Those are the shifting sands upon which the flat-earth man-made global warming industry is based upon.

So now that we have cleared up you highly speculative perspective on the subject (which failed to answer the question as to what earth's optimal temperature is)

now proceed to tell us how a Carbon Credit program will actually reduce CO2 emissions?


Thank you!!!

Sorry I didn't provide the simple answer you were looking for, but it's a straw man argument. Most of the discourse at this point isn't about an "optimal temperature" (although it still seems that the optimal range is the one that civilization has prospered in). The primary consideration now is the effect of accelerated change on things like perennial watersheds, established patterns of agriculture, severe weather, rates of ice sheet decay, and the ecosystems that benefit hundreds of millions of people.

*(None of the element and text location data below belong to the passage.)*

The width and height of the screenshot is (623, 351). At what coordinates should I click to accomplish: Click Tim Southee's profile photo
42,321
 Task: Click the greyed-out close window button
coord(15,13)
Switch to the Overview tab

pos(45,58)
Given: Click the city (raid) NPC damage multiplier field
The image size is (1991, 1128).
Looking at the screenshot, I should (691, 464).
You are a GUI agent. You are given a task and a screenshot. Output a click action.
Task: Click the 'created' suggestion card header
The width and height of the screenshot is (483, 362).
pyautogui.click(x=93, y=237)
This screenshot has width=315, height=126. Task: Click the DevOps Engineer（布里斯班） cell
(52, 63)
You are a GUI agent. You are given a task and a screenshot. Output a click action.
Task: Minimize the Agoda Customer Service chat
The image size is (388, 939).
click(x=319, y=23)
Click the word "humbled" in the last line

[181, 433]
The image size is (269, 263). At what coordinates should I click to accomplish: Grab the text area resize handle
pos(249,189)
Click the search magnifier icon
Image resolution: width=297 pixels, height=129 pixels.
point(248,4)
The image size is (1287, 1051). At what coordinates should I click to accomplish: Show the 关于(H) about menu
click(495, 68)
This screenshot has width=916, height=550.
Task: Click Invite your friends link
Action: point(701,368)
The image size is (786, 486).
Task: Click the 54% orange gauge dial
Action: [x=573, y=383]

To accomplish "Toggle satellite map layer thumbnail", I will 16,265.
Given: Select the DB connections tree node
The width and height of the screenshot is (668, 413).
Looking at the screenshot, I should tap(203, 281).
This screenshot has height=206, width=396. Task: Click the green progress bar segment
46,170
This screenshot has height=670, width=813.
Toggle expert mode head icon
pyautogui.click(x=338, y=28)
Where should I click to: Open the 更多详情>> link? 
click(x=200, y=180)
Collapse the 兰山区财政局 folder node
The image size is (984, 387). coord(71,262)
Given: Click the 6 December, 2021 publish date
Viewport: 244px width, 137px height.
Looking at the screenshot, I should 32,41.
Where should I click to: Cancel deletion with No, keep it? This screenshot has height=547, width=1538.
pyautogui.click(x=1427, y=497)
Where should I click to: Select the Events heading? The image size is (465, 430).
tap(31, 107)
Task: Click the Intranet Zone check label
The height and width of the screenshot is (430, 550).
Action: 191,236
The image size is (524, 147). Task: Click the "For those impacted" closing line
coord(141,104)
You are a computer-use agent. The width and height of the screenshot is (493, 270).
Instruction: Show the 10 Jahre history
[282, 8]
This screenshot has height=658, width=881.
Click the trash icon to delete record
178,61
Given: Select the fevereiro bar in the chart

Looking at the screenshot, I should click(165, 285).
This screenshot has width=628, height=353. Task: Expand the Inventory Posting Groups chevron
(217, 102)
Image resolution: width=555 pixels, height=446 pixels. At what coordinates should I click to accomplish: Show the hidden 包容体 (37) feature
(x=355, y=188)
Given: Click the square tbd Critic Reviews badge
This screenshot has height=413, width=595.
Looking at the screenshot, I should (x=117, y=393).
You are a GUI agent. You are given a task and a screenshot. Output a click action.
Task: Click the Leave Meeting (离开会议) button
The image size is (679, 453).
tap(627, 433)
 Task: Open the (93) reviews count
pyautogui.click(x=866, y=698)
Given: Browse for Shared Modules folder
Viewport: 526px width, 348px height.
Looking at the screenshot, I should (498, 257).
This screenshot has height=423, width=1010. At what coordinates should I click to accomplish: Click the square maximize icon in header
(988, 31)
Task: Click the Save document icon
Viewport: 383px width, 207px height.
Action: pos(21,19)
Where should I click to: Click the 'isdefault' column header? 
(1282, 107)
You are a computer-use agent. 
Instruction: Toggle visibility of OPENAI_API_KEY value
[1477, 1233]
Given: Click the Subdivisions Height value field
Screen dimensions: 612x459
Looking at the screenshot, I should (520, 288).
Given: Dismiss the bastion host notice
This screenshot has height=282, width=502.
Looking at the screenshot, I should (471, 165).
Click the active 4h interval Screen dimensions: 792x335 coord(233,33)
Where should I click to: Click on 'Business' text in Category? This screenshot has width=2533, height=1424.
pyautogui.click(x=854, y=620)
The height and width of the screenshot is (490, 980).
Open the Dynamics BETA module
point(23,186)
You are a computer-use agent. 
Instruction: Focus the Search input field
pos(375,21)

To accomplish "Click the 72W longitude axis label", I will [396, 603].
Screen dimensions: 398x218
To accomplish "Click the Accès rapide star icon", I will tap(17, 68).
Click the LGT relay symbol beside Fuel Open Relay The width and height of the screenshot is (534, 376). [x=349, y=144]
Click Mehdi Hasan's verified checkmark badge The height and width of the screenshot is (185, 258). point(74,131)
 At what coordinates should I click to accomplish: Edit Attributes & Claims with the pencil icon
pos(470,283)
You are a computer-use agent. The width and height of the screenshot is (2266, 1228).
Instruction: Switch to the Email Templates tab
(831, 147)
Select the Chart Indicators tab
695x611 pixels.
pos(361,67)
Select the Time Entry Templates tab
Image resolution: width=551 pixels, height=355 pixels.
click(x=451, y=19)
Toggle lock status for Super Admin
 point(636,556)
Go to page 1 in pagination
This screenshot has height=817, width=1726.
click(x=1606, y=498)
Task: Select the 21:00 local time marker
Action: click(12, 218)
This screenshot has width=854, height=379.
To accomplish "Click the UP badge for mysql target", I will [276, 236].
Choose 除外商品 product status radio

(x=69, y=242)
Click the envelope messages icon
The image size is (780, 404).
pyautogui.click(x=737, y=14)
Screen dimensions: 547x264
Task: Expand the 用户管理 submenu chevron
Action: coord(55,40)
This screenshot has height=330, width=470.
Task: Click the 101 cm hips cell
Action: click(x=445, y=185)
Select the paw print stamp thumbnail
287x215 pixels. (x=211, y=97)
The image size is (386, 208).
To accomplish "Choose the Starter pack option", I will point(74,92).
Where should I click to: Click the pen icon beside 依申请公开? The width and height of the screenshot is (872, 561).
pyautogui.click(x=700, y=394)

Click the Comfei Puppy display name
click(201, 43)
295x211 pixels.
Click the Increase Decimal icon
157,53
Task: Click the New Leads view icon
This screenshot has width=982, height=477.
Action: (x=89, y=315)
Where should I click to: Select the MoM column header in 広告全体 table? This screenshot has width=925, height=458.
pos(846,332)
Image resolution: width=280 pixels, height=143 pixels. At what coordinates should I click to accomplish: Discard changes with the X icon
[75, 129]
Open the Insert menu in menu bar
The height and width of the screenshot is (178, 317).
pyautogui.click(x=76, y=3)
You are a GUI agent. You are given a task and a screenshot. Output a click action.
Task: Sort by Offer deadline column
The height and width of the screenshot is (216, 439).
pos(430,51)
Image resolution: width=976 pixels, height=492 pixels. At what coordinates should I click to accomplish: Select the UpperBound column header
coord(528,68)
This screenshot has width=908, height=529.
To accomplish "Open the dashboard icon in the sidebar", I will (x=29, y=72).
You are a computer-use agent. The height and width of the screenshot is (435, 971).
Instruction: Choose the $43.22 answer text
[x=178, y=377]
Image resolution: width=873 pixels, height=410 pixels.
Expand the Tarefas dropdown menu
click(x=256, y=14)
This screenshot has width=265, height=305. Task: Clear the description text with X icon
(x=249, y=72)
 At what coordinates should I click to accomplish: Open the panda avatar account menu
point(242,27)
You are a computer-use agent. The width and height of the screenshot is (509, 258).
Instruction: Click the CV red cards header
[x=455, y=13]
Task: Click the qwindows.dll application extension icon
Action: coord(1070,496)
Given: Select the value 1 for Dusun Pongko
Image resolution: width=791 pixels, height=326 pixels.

As for cap & trade/cap & dividend, I doubt any system would be perfect. But the idea is to set a declining cap on emissions (as was done with sulfur dioxide) and phase fossil carbon prices upward (reflecting by-product mitigation costs), while incentivizing efficiency and alternative energy. That would mean no longer using the atmosphere as a free carbon sewer, and applying revenues to implementing improved technologies (several of which will save money). It's not like it would be cold-turkey.
____

So what then is the "Optimal Range" for earth's temps? Would it be the warmer days of the Medieval Warm Period? The colder temps of the Mini Ice Age? The warming days of the 1930s and 40s? What of the colder days of the 1960s and 70s? The warmer days culminating in 1998? Or perhaps the rather stagnant temps experienced for the last decade?

And as for Cap n Trade, you state "doubt any system would be perfect". That is not what I asked you - and you then danced around how it will actually reduce overall CO2 emissions. It is far more likely the added cost will simply be passed along to consumers.

No, Cap n Trade is far from "perfect". In fact, it could prove downright disastrous to our economy, and will most certainly be largely ignored by the emerging economies of the world.


Keep coming back though - it is good you are willing to educate yourself on the issue!